• Texte de la page
- - - -
Emmanuel Macron en gare du Creusot. (Photo Hamilton. Réa)
publié le 2 avril 2018 à 20h26

Quand on veut noyer son cheminot, on dit qu’il coûte trop cher. De toute évidence, le gouvernement Philippe a noirci volontairement le tableau ferroviaire. Non, la SNCF, n’est pas cette société au bord du gouffre qu’on décrit dans les déclarations ministérielles. Elle gagne de l’argent, elle remplit ses devoirs de service public, elle suscite une satisfaction plutôt majoritaire dans le public. Comparée à d’autres sociétés européennes, elle ne fait en rien figure de lanterne rouge. Elle doit se préparer à la concurrence ? A coup sûr, ce qui demande efforts, recherche d’une meilleure productivité et d’un meilleur service. Le rapport Spinetta, nettement plus nuancé que les simplifications gouvernementales, ne dit pas autre chose. Et l’on peut parier que les cheminots en sont conscients, si l’on met à part une minorité de partisans du statu quo. Résolu à une opération à la hussarde, avec coups de clairon et coups de menton, le gouvernement a voulu jouer l’opinion contre les «privilèges» cheminots, qui sont souvent des avantages accordés en échange d’horaires pénibles et de conditions de travail éprouvantes. Du coup, il a fait l’unité des syndicats contre lui et braqué une grande partie des cadres qui admettent mal d’être montrés du doigt devant la France entière. A l’automne, Emmanuel Macron avait remporté haut la main la bataille du code du travail. Il veut rééditer l’exploit au printemps. Pas si simple…

Il était, selon toutes probabilités, possible de réformer la SNCF sans passer par l’épreuve de force générale. Pour stigmatiser les tortillards de la réforme, comprenez les gouvernements précédents, on a choisi le changement TGV. L’avenir dira si c’est une erreur d’aiguillage. En attendant, la France se prépare aux joies de la marche à pied et du covoiturage. En espérant que cet exercice ne présage pas d’un déraillement.
- - - -
• Consigne 1
Répondez à ces questions sur le texte sur la SNCF :
(a) Quelle bataille Emmanuel Macron avait-il remportée à l'automne ?
(b) Quel rapport est dit plus nuancé que les simplifications gouvernementales ?
(c) À quoi la France se prépare-t-elle en attendant ?
• Consigne 2
Modifiez le passage du texte sur la SNCF qui va de "Il était, selon" à "pas d’un déraillement." en mettant "vélo" à la place de "covoiturage".
• Consigne 3
Résumez plus brièvement le paragraphe du texte sur la SNCF qui commence par "Il était, selon toutes probabilités", sans perdre ses faits principaux.

• Informations fournies
- - - -
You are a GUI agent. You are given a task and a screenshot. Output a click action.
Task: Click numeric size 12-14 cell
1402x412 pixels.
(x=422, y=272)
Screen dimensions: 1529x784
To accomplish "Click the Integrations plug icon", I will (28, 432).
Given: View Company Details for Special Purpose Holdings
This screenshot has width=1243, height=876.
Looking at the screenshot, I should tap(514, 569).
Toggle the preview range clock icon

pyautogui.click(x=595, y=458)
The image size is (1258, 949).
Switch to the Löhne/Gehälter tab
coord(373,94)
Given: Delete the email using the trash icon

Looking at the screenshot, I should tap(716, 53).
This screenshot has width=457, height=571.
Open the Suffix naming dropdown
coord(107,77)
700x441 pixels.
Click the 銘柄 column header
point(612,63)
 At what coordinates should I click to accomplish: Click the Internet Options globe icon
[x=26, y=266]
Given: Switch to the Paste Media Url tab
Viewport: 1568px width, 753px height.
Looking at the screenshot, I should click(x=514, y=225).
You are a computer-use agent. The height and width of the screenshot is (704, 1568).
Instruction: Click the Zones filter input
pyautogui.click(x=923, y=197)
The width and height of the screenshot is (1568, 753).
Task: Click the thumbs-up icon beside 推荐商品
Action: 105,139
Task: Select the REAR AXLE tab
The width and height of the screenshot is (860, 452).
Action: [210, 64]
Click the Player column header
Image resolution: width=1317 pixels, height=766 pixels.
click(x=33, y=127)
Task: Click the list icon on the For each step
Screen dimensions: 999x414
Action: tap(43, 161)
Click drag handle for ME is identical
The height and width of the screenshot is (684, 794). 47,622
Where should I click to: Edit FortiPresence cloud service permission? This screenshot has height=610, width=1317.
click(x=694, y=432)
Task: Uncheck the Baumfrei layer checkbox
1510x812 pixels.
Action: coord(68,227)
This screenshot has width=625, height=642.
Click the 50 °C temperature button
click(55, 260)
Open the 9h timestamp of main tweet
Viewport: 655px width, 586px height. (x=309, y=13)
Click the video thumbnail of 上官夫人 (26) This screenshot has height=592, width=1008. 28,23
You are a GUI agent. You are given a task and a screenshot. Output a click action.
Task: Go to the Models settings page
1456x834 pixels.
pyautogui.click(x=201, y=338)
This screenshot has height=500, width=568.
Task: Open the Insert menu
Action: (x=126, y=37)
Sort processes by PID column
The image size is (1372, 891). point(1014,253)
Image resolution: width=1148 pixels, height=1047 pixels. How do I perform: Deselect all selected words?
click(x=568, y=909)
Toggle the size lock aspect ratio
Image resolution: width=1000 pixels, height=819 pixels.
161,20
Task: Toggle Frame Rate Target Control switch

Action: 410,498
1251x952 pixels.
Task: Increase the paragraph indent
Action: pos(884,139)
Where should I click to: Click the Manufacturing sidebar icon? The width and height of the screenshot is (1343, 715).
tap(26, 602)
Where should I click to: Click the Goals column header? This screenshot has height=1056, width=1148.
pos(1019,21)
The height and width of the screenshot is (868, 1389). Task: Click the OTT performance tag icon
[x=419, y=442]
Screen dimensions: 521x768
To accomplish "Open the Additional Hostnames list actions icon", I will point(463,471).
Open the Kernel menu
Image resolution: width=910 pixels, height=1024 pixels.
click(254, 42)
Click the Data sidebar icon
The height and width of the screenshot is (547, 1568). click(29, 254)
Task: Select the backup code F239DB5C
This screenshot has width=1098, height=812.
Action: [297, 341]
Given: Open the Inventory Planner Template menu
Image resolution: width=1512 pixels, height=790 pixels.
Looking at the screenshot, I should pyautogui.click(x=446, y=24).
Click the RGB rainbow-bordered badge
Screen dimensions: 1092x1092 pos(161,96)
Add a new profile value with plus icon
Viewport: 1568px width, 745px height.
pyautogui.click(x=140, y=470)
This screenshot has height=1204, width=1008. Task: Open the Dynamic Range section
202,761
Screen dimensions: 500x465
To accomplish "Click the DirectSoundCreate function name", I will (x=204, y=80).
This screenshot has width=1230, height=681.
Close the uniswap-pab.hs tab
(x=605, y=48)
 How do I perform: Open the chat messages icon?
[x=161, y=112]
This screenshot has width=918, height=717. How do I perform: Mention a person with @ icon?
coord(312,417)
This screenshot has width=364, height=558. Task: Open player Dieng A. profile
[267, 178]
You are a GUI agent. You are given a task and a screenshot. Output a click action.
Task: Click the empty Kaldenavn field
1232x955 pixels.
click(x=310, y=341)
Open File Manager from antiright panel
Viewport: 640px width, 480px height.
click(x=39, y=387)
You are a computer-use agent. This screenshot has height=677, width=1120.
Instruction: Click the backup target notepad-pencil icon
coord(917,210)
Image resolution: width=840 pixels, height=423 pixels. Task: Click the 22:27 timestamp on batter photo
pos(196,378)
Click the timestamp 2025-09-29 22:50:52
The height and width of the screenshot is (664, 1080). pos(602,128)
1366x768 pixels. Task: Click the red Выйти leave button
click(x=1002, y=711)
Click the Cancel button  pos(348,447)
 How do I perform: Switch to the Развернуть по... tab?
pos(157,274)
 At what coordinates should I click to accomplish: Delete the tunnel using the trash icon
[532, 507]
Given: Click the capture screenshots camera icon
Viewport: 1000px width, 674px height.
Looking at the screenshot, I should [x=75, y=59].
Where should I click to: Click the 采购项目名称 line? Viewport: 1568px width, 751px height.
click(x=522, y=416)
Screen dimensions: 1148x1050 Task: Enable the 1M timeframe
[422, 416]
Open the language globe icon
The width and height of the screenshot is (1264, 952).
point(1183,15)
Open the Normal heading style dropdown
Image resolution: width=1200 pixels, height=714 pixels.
- - - -
• Réponse rédigée 1
(a) La bataille du code du travail.
(b) Le rapport Spinetta.
(c) Aux joies de la marche à pied et du covoiturage.

• Réponse rédigée 2
Il était, selon toutes probabilités, possible de réformer la SNCF sans passer par l’épreuve de force générale. Pour stigmatiser les tortillards de la réforme, comprenez les gouvernements précédents, on a choisi le changement TGV. L’avenir dira si c’est une erreur d’aiguillage. En attendant, la France se prépare aux joies de la marche à pied et du vélo. En espérant que cet exercice ne présage pas d’un déraillement.

• Réponse rédigée 3
On aurait sans doute pu réformer la SNCF sans épreuve de force générale. Pour critiquer la lenteur des gouvernements précédents, on a choisi le changement à grande vitesse, et l'avenir dira si c'est une erreur. En attendant, la France se prépare à la marche à pied et au covoiturage, en espérant que cela n'annonce pas un déraillement.